Через минуту влетел Заремба и, подавая князю саблю, сообщил, что распорядился пан наместник Ясинский и что он хочет объясниться.
– Поздно! Исключить его из хоругви! – сухо сказал, рассматривая саблю, князь Ярема. – Добрая карабела, дорогая и по рукоятке, и по клинку.
– Для меня она бесценна, – заметил Богдан, – это почетный дар всемилостивейшего нашего короля Владислава{43}, когда он еще был королевичем, за мои боевые заслуги.
– Так храни же эту драгоценность, – передал князь саблю Богдану, – и обнажай ее честно на защиту отчизны против всех врагов, где бы они ни были.
– Бог свидетель, – поцеловал Богдан клинок сабли, дотронувшись рукой при низком поклоне до полы княжьего кунтуша, – я обнажу ее без страха на всякого врага, кто бы он ни был, если только посягнет на нашу свободу и благо...
– Свобода Речи Посполитой незыблема! – перебил Иеремия, возвысив свой голос, зазвучавший неприятными высокими нотами. – Бунтовщики теперь уничтожены; гидре срезана голова, и я размечу все корни казачества – этого безумного учреждения моего безумного предка... Я размечу, прахом развею, – ударил он по столу кулаком, – и заставлю забыть это проклятое имя!.. Но я и вельможи, карая изменников, вместе с тем с особенным удовольствием желаем отличить, наградить и выдвинуть верных Короне и отчизне сынов, желаем лучшие роды преданнейших слуг возвысить даже и до шляхетства, если, конечно, они поступятся своею дикостью и заблуждениями... Надеюсь, что пан писарь, при своей эдукации, потщится заслужить эту честь.

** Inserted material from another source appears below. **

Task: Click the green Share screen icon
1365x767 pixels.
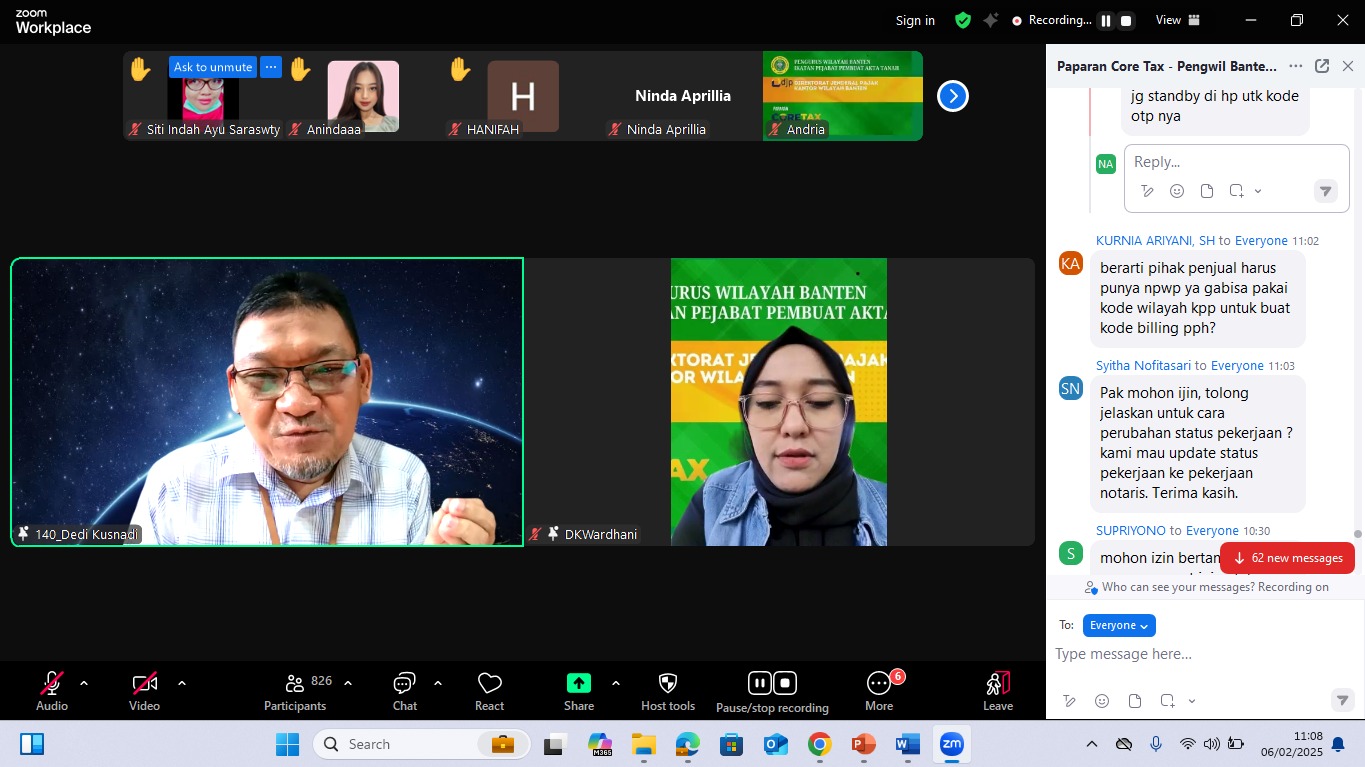Action: pyautogui.click(x=579, y=683)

Богдан ответил глубоким поклоном, не проронив ни одного слова.
– Еще только остается разгромить и уничтожить это волчье логовище – Запорожье, – продолжал Вишневецкий, отхлебнув из кубка воды, – тогда только можно будет спокойно уснуть.
– Тогда то, осмелюсь возразить, ясноосвецоный княже, – вздохнул Богдан глубоко, – и не будет ни на минуту покоя: орда безвозбранно будет врываться в пределы отечества, будет терзать окраины, обращать в пепел панские добра и, в конце концов, дерзнет посягнуть и на самое сердце обездоленной Польши.

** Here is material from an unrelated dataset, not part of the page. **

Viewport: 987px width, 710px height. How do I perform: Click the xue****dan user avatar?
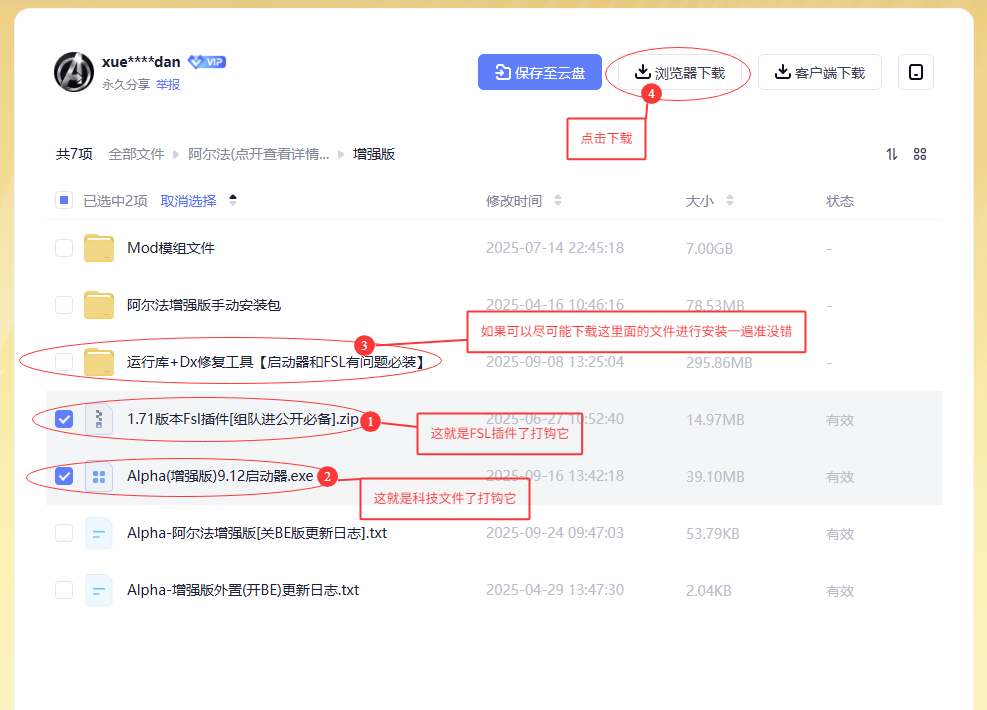(x=74, y=71)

– Мы воздвигли твердыню Кодак, и неверные азиаты не посмеют переступить этот порог, – надменно сказал Вишневецкий.
– Твердыня имеет значение лишь для своих, а низовья Днепра и границы в широкой степи беззащитны, – убедительным тоном поддерживал Богдан свою мысль. – Только буйные шибайголовы запорожцы, сыны этой дикой пустыни, могут противостать быстротой и отвагой таким же диким степовикам.
– А мою карабелу и мои хоругви вацпан забывает? – раздражаясь, брязнул саблею князь. – Об эту скалу, – ударил он рукою в свою грудь, – разобьются все полчища хана.
– Да, ясноосвецоный князь – единый Марс на всю Польшу; так неужели же знаменитейший вождь и сын славы, имя которого может потрясти и самую Порту, согласится стать только сторожем для спокойствия завидующих ему магнатов?
– Вацпан не глуп, – прищурился и искривил улыбкою рот Вишневецкий, – но пора; мы отдохнули довольно... В поход! – крикнул он, и Заремба полетел передать распоряжение. – Надеюсь, ты и ночью не собьешься с пути? – обратился он к Богдану.
– Пусть ваша княжеская милость будет спокойна, – поклонился казак.
– Ну, ступай и распорядись, – ударил его по плечу дружески Вишневецкий, – а когда благополучно возвратимся, то я предлагаю тебе у себя службу.
– Падаю до ног за честь, ясный княже! – приложил к сердцу руку Богдан и, наклонив почтительно голову, вышел из палатки.
Весь лагерь был в суете и движении; палатки укладывались, в телеги запрягали коней, драгуны подтягивали подпруги у седел, гусары строились, пушкари хлопотали возле арматы... Все снималось с места торопливо, но без крика и замешательства, а в строжайшем, привычном порядке.
Не успел Богдан сесть на своего Белаша и ободрить Ахметку, как раздался крик вскочившего на коня князя: "Гайда!" – и все войско стройно двинулось за ним.
Богдан должен был ехать впереди, между приставленными к нему латниками.